14.4: Combined Heat and Power as an Alternative Energy Source

Electricity in the United States is generated, for the most part, from central station power plants at a conversion efficiency of roughly 30 to 35 percent. Meaning, for every 100 units of fuel energy into a simple cycle central station electric power plant, we get only 30 to 35 units of electricity. The remainder of the energy in the fuel is lost to the atmosphere in the form of heat.

The thermal requirements of our buildings and facilities are generally provided on-site through the use of a boiler or furnace. The efficiencies of this equipment have improved over the years and now it is common to have boilers and furnaces in commercial and industrial facilities with efficiencies of 80 percent and higher. Meaning, for every 100 units of fuel energy into the boiler/furnace, we get about 80 units of useful thermal energy.

Commercial and industrial facilities that utilize the conventional energy system found in the United States (electricity supplied from the electric grid and thermal energy produced on-site through the use of a boiler/furnace) will often times experience overall fuel efficiencies of between 40 to 55 percent (actual efficiency depends on the facilities heat to power ratio).

Combined Heat and Power (known also as CHP or “cogeneration”) is an integrated system located at or near the building/facility that generates utility grade electricity which satisfies at least a portion of the electrical load of the facility, and captures and recycles the waste heat from the electric generating equipment to provide useful thermal energy to the facility.

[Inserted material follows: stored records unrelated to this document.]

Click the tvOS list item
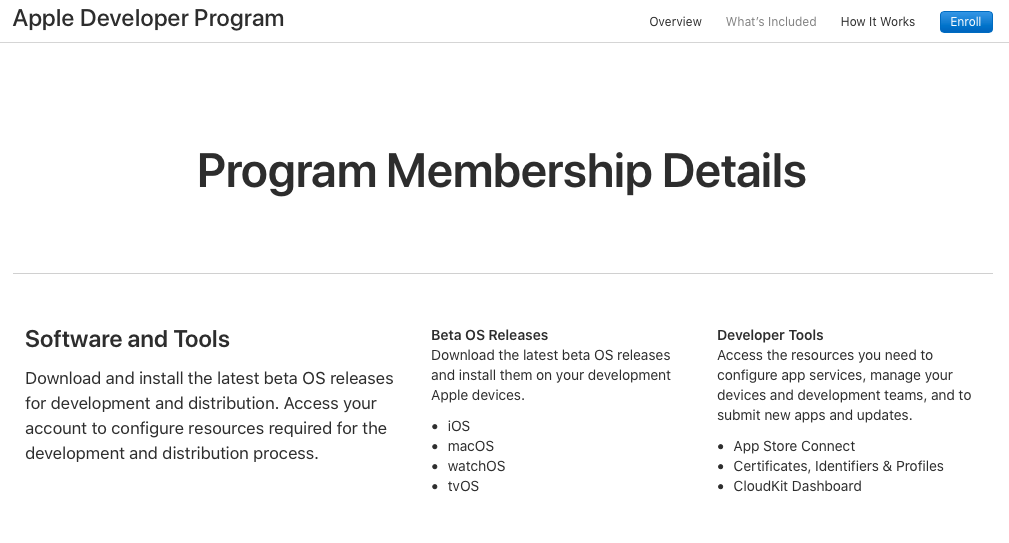Image resolution: width=1009 pixels, height=543 pixels. [463, 486]

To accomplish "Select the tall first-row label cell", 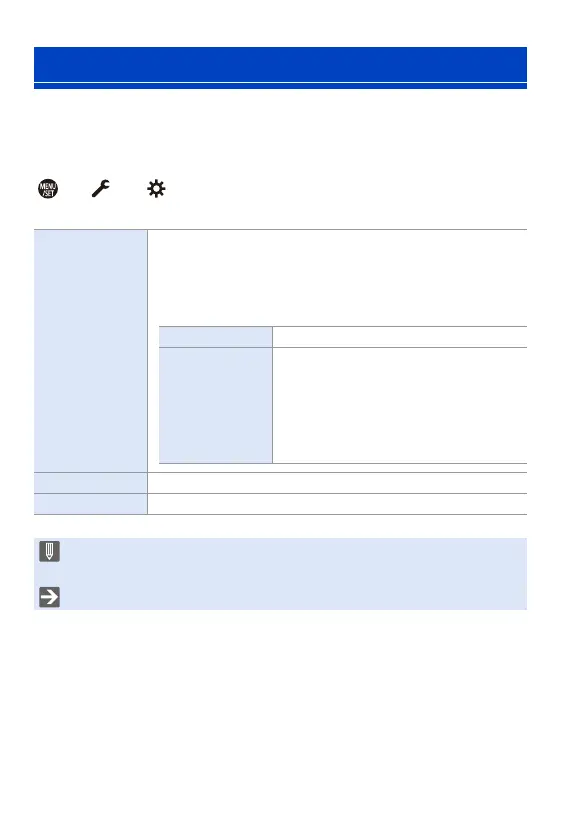I will [91, 351].
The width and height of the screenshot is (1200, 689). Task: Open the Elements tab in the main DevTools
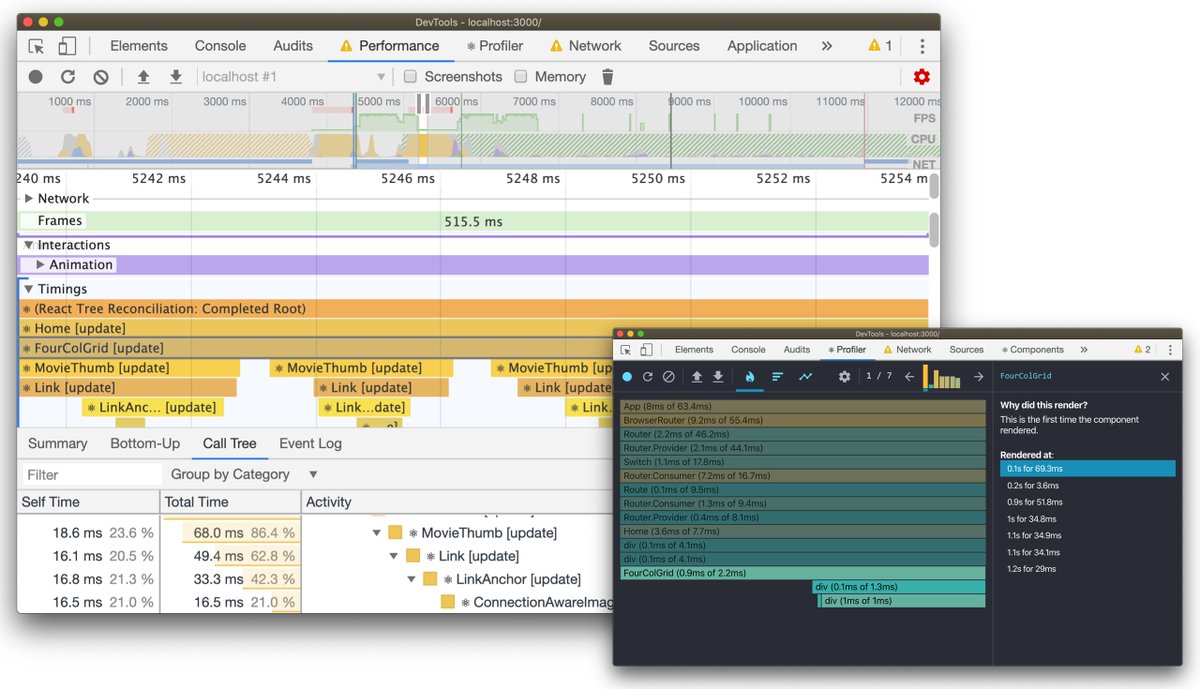coord(139,46)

CHP implies that heat and electricity are produced simultaneously in one process. Use of combined heat and power helps to improve the overall efficiency of electricity and heat production as these systems combine electricity production technologies with heat recovery equipment. Increasing the conversion efficiency of power generation through the use of CHP helps to reduce the environmental impact of power generation. These systems can reach fuel use efficiencies of as high as 75 to 85 percent (versus the conventional energy system at approximately 40 to 55 percent).

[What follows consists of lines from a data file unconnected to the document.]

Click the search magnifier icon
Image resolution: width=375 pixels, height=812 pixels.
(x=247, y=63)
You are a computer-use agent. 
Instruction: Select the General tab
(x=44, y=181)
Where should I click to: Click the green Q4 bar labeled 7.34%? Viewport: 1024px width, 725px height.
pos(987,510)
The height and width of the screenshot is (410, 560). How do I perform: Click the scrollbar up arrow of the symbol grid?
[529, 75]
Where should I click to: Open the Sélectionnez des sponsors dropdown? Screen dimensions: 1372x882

A well designed, installed and operated CHP system provides benefits for the facility owner (end user), the electric utility, and society in general. The high efficiency attained by the CHP system provides the end user with lower overall energy costs, improved electric reliability, improved electric power quality, and improved energy security. In areas where the electric utility distribution grid is in need of expansion and/or upgrades, CHP systems can provide the electric utility with a means of deferring costly modifications to the grid.

Although the electricity generated on-site by the end user displaces the electricity purchased from the local electric utility and is seen as lost revenue by many utilities, energy efficiency and lower utility costs are in the best interest of the utility customer and should be considered as a reasonable customer option by forward-looking customer oriented utilities. Finally, society in general benefits from the high efficiencies realized by CHP systems. The high efficiencies translate to less air pollutants (lower greenhouse gas and \(\ce{NOx}\) emissions) than produced from central station electric power plants.